Designing Local Currency
Communicating Design with Jason Santa MariaStudents were assigned the task of designing their own local currency. Inspired by Ithaca Hours and BerkShares, students pulled a neighborhood out of a hat, and were asked to research their neighborhood to determine what characteristics should be represented on its currency.
Gene Lu : Alphabills
Four out of the five required denominations were mapped to an avenue, e.g. one dollar to Avenue A and twenty dollars to Avenue D. A 5th denomination, the 40oz Pass, was included as a tribute to many of the first graffiti writers, b-boys, rappers, and DJs during the 1980s. When placed side by side, the bills form Alphabet City’s low profile skyline. This skyline consists of all the letters in the alphabet minus A, B, C, and D. In order to promote local artists, each bill is commissioned to a graffiti artist. Their tags (names) can be found on the back side of the bills. The bills also have a limited run so that other artists are able to contribute.
Eric St. Onge : Chelsea Market Currency
As part of an assignment to design a local currency for a neighborhood in Manhattan, I was assigned the neighborhood of Chelsea. Rather than designing a currency for the large and diverse neighborhood, I decided to focus in and design a currency for one building in the neighborhood: Chelsea Market. Chelsea Market was built as a factory for Nabisco, but it now hosts offices, grocery stores, retail shops, and restaurants. The building’s architecture is inspired by its factory roots, so I thought it would be interesting to design a currency inspired by its former factory products. Each denomination in the currency adopts the form factor of a Nabisco cracker: Nilla Wafers, Fig Newtons, Oreo Cookies, Ritz Crackers, and Saltine Crackers. The geometric design from the face of the Oreo Cookie is used to tie all five of the designs together.
Evinn Quinn : Greenwich Greenbacks
Inspired by the movement that was happening in the Brooklyn area with local currency, I decided to create a local currency for a well-known neighborhood in Manhattan. The area I choose to design for was Greenwich Village. Know for its bohemian roots, the Greenwich area was home to some of the most influential artist, writers, and performers. I wanted the design to reflect the artistic and vibrant nature of its history. Using memorable faces and landmarks in the design, I made sure it was specific to the area.

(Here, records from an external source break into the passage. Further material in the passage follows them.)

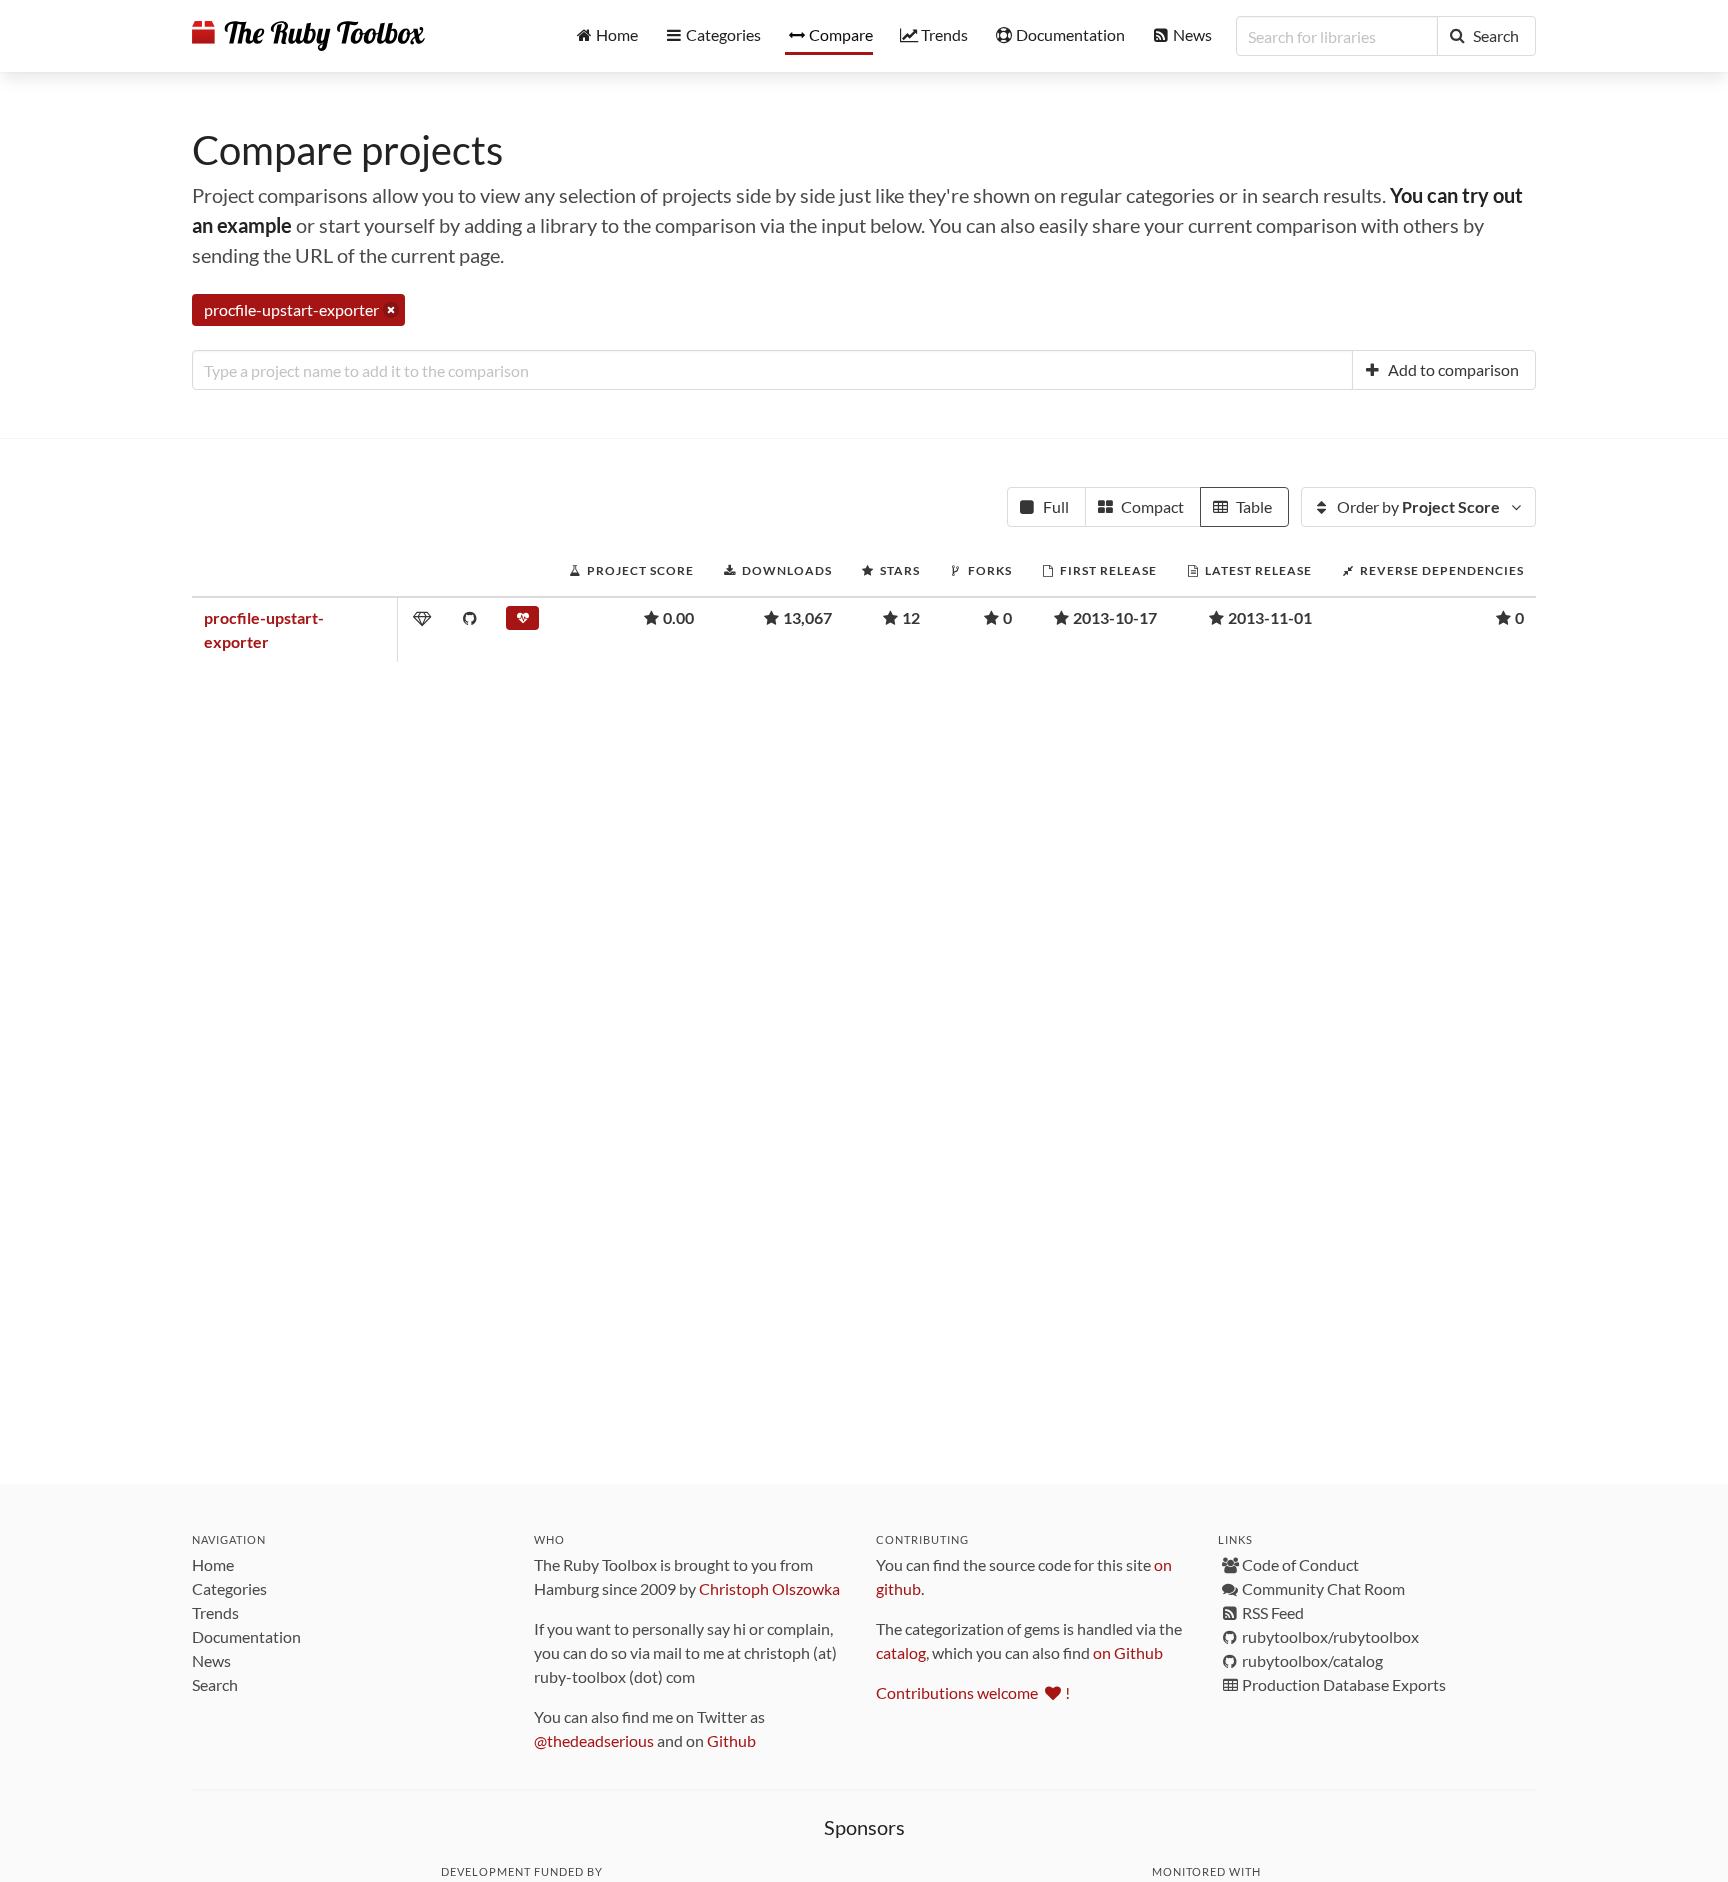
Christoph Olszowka (769, 1588)
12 (911, 617)
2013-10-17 (1115, 617)
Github (731, 1740)
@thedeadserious (594, 1740)
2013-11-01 (1270, 617)
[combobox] (772, 370)
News (211, 1660)
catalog (901, 1652)
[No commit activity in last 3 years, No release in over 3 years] (522, 622)
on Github (1128, 1652)
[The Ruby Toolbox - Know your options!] (308, 36)
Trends (215, 1612)
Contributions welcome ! (973, 1692)
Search (215, 1684)
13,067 (807, 617)
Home (213, 1564)
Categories (229, 1588)
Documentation (246, 1636)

Russ Maschmeyer : Little Italy Favors
Little Italy has shrunk over the past 50 years from a rich, wide area of Italian-American heritage and family life to a three block row of tourist-trap restaurants. So my goal in designing a local currency for the all-but-gone neighborhood was to establish a link between using the currency and reversing the trend of encroachment from the surrounding neighborhoods. To create that link I not only designed bills that reflect periods in Italian design and typography, but also turned the bills themselves into a real map of Little Italy, which grows in size as the denomination grows with it. When visitors spend the higher denominations within the community, its directly suggested that they’re acting to tangibly re-grow the boundaries of the neighborhood to the size suggested on the denomination. It’s an economic and cultural battle cry of sorts.
Katie Koch : Meat Money
When I was assigned the Meatpacking District for my designing local currency project I knew I wanted to incorporate its rich and varied past in my designs. I began my research by taking a walk through the historic Meatpacking District neighborhood. I created a set of five bills that reflect the period of the neighborhood’s history when it was a functional slaughterhouse district set in contrast to the 1980s and 90s when the neighborhood was revived as a center for nightlife in Manhattan.
Kristin Graefe : Midtown Dollars
This local currency is designed for midtown Manhattan. The back of the notes features the map of midtown Manhattan while the front has one famous building in that part of Midtown on it. By putting all notes together the whole map of Manhattan is shown. Each of the banknotes has its own color and is issued in $100 (Empire State Building), $50 (Grand Central Station), $20 (New York Public Library), $10 (Museum of Modern Art), $5 (St. Patricks Cathedral).
Stephanie Aaron : Upper East Side
The Upper East Side, which is home to more museums than any other neighborhood in New York City. The currency’s name is the “Mula,” which is an acronym for, “Museums: our Local Asset.” The currency comes in denominations of five, ten and twenty Mula, and each museum would put its art on a set of the three denominations, yielding upwards of thirty different designs. The design of the Mula is based on the golden section, and the colors used are the three primary and three secondary colors.